Inverting the Web
We use search engines because the Web does not support accessing documents by anything other than URL. This puts a huge amount of control in the hands of the search engine company and those who control the DNS hierarchy.
Given that search engine companies can barely keep up with the constant barrage of attacks, commonly known as "SEO". intended to lower the quality of their results, a distributed inverted index seems like it would be impossible to build.
@freakazoid What methods *other* than URL are you suggesting? Because it is imply a Universal Resource Locator (or Identifier, as URI).
Not all online content is social / personal. I'm not understanding your suggestion well enough to criticise it, but it seems to have some ... capacious holes.
My read is that search engines are a necessity born of no intrinsic indexing-and-forwarding capability which would render them unnecessary. THAT still has further issues (mostly around trust)...
@freakazoid ... and reputation.
But a mechanism in which:
1. Websites could self-index.
2. Indexes could be shared, aggregated, and forwarded.
4. Search could be distributed.
5. Auditing against false/misleading indexing was supported.
6. Original authorship / first-publication was known
... might disrupt things a tad.
NB: the reputation bits might build off social / netgraph models.
But yes, I've been thinking on this.
Also YaCy as sean mentioned.
There's also something that is/was used for Firefox keyword search, I think OpenSearch, a standard used by multiple sites, pioneered by Amazon.
Being dropped by Firefox BTW.
That provides a query API only, not a distributed index, though.
@kick HTTP isn't fully DNS-independent. For virtualhosts on the same IP, the webserver distinguishes between content based on the host portion of the HTTP request.
If you request by IP, you'll get only the default / primary host on that IP address.

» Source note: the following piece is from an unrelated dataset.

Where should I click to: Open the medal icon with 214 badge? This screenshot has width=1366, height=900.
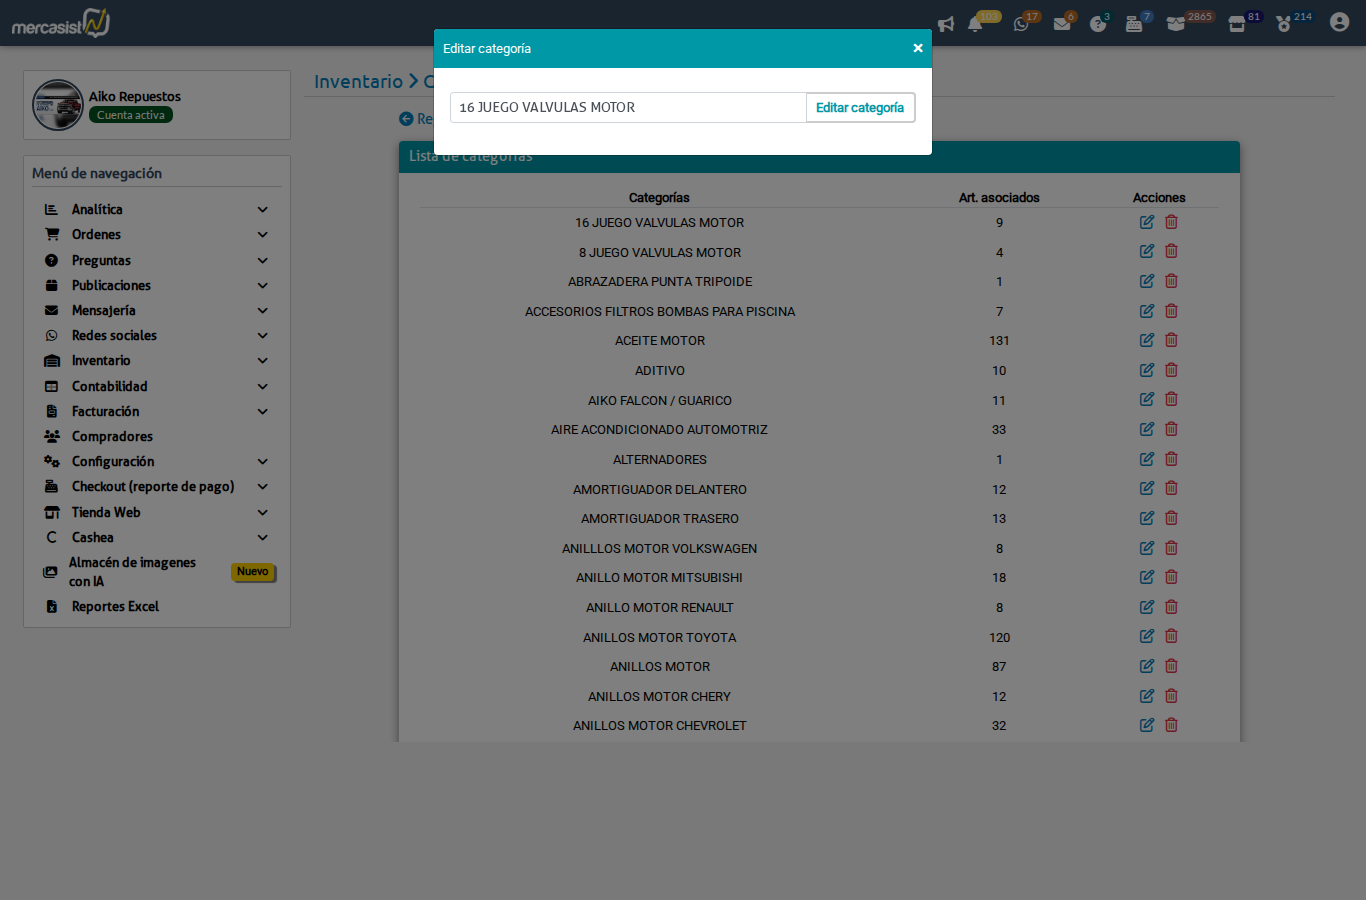coord(1284,24)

That's not _necessarily_ operating through DNS, but HTTP remains hostname-aware.
@dredmorbius @kick @enkiv2 IP is also worse in many ways than using DNS. If you have to change where you host the content, you can generally at least update your DNS to point at the new IP. But if you use IP and your ISP kicks you off or whatever, you're screwed; all your URLs are new invalid. Dat, IPFS, FreeNet, Tor hidden sites, etc, don't have this issue. I suppose it's still technically a URL in some of these cases, but that's not my point.
@dredmorbius @kick @enkiv2 HTTP URLs don't have any way to specify the lookup mechanism. RFC3986 says the part after the // and optional authentication info followed by @ is a "registered name" or an address. It doesn't say the name has to be resolved via DNS but does say it is up to the local system to decide how to resolve it. So if you just wanted self-certifying names or whatever you can use otherwise unused TLDs the way Tor does with .onion.

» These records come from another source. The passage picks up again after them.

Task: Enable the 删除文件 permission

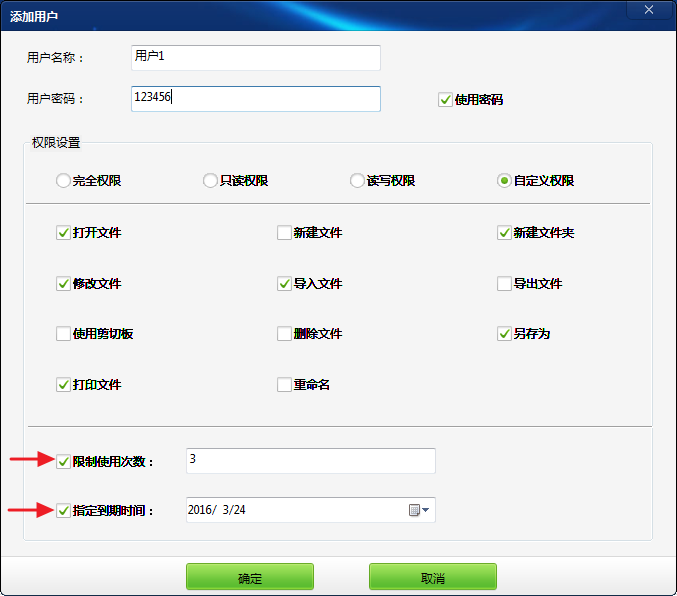Action: click(x=284, y=334)
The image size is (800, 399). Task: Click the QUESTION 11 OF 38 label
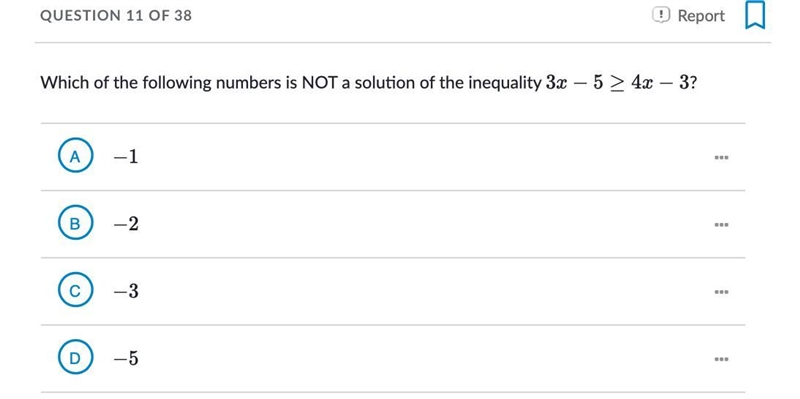116,16
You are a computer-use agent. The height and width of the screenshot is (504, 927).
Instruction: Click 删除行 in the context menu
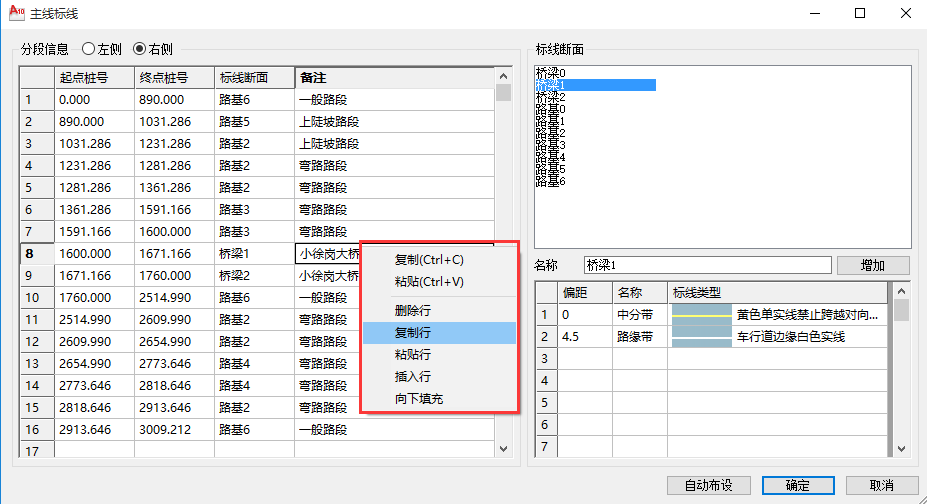[413, 311]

There are alternate URLs, e.g., irc://host/channel
I'm wondering if a standard for an:
http://<address-proto><delim>address> might be specifiable.
Onion achieves this through the onion TLD. But using a reserved character ('@' comes to mind) might allow for an addressing protocol _within_ the HTTP URL itself, to be used....
@kick Clue seeks clue.
You're asking good questions and making good suggestions, even where wrong / confused (and I do plenty of both, that's not a criticism).
You're helping me (and I suspect Sean) think through areas I've long been bothered about concerning the Web / Internet. Which I appreciate.
(Kragen may have this all figured out, he's far certainly ahead of me on virtually all of this, and has been for decades.)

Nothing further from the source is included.